## Text passage
## BEGIN

Radio Sawa
- Frequency: Variously on FM (Transmission section)

Programming
- Languages: Newscasts and informational content in Literary Arabic with a small content in spoken dialects.

Ownership
- Owner: Middle East Broadcasting Networks
- Sister stations: Alhurra

History
- First air date: March 23, 2002
- Last air date: November 2024

Links
- Website: www.radiosawa.com

= Radio Sawa =

US radio broadcasting to the Arab world

Radio Sawa (راديو سوا /ar/) was an Arabic speaking radio station broadcasting to the Arab world from March 23, 2002, until November 2024. The station was a service of the Middle East Broadcasting Networks, Inc., which also operates Alhurra Television and was publicly funded by the U.S. Agency for Global Media and the U.S. Congress. The word "sawa" (سوا, /ar/) means "together" in many Arabic dialects.

Preexisting attitudes and concurrent reality of opinions towards the United States led to the creation of Radio Sawa. It sought to effectively communicate with the youthful population of Arabic-speakers in the Middle East. The station's goal is to promote pro-American attitudes to youth in the Arab world. Radio Sawa's first broadcast was on March 23, 2002. Its newscasts were broadcast live on air from its studios in Washington, D.C. and Dubai, United Arab Emirates. Radio Sawa also had news bureaus and reporters throughout the Middle East.

==History==
Radio Sawa and its sister-network, Al Hurra TV, are part of a larger U.S. Public Diplomacy effort in the Middle East. Their stated mission is to "improve America's image in the Middle East and win the hearts and minds of the Arab people."

Radio Sawa was first launched on 23 March 2002, initially in Jordan, West Bank, Kuwait, UAE (Abu Dhabi), Qatar and Bahrain and eventually in the rest of the Arab World (see below for full list).

Radio Sawa replaced Voice of America's Arabic service, which had not been successful in attracting large audiences. The initiator of Radio Sawa is American media mogul Norm Pattiz. He found that more than 60% of the Arab population was under the age of 30, which is why he decided to develop programming that would target the younger generation. Pattiz believed that the best way to reach the young people was with music. This is why the majority of the radio's programming consists of American and Arab pop music.

Radio Sawa is controlled by the Broadcasting Board of Governors (BBG), the Federal agency responsible for all U.S. international civilian broadcasting. The BBG founded the Middle East Broadcasting Networks (MBN), a non-profit news and information organization, to run Radio Sawa and Al Hurra TV.

===Funding===
Radio Sawa is a United States Congress-funded public relations endeavor.

==Historical programming before the 2019 revamp==
In contrast to the Voice of America radio broadcasts in the region which it replaced, Radio Sawa blended news with contemporary music, arts and lifestyle and other light programming. Radio Sawa's programming consisted of roughly 20–25% news and 75–80% pop songs.

===News===
Apart from songs, most other content is presented in the rubric "The World Now" (العالم الآن), which included news, interviews, sports, etc.

===Songs===
The station's playlist included popular Arabic (Middle Eastern), English (mostly American hits) and Spanish (mostly Latin American) songs so as to attract the Arabic listener.

## END

## Problem to work on
Write the next part of the Radio Sawa article, starting right after its final sentence.

## Recorded data
## BEGIN

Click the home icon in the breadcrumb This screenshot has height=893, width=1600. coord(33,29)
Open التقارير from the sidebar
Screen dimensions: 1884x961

## END

## Solved exercise
===Special programming===
There were also occasional specials.

==Reaction==

Radio Sawa has been subject to criticism from various observers, who question its effectiveness in conveying America's message to the Arab world. Radio Sawa is commonly seen as terms of a solution to public relations crisis during the time of its launch as a form of public diplomacy, 'suggesting by implication that American media efforts do have the power to transform opinion if only implemented in a different form'.

===Arab World===
A study published in 2006, which surveyed college students at universities in five Arab countries, found that the students' attitudes towards U.S. foreign policy had actually worsened since they started listening to Radio Sawa and watching Al Hurra TV

Radio Sawa has also been criticized for its poor quality control and for its resistance to any outside review of its programming.

===United States===
A 2004 draft report prepared by the State Department's inspector general was severely critical of the station. Experts cited in the report concluded that "Radio Sawa failed to present America to its audience."

The station's emphasis on popular music has led critics to question if music alone is enough to convey America's message. Some critics point out that what matters is "not just how many people are tuning in, but how many people are affected by a broadcast's content."

==Transmission==
Radio Sawa is broadcast using Medium wave (AM) transmitters, FM transmitters, audio satellite broadcasting, and internet streaming.

Radio Sawa also broadcasts regional programmes:
- Radio Sawa
- Radio Sawa Iraq
- Radio Sawa Sudan

===FM transmissions===
Names of the cities next to them the broadcast frequency of FM in MHz.

- Amman, Jordan – 98.1
- Ajloun, Jordan - 107.4
- Ramallah, West Bank - 94.2
- Nablus, West Bank - 94.5
- Hebron, West Bank - 100.2
- Jenin, West Bank - 93.5
- West Bank, other cities - 98.1
- Gaza Strip - 100.2
- Iraq, all areas - 100.5
- Khartoum, Sudan - 97.5

===Former AM transmissions===
- The Cape Greco, Cyprus transmitter on Medium Wave to Egypt and the Levant – 990 kHz, formerly 891 kHz
  - also 1260 kHz from Rhodes in the years 2002—2006
- Iraq – 1593 kHz
- Kuwait – 1548 kHz (as of mid-2023 broadcast Radio Farda in Persian)
- Sudan and Yemen – 1431 kHz (as of mid-2023 currently broadcast Voice of America in English, French, and Somali)

== Shut down ==
Over its last 5 years, Radio Sawa kept scaling down, from broadcasting on the medium wave, FM, and online streaming to just FM, streaming, and podcasting, to only streaming mostly the audio of Alhurra TV and podcasting, until November 2024, when the live stream ceased and later the website radiosawa.com started redirecting to alhurra.com.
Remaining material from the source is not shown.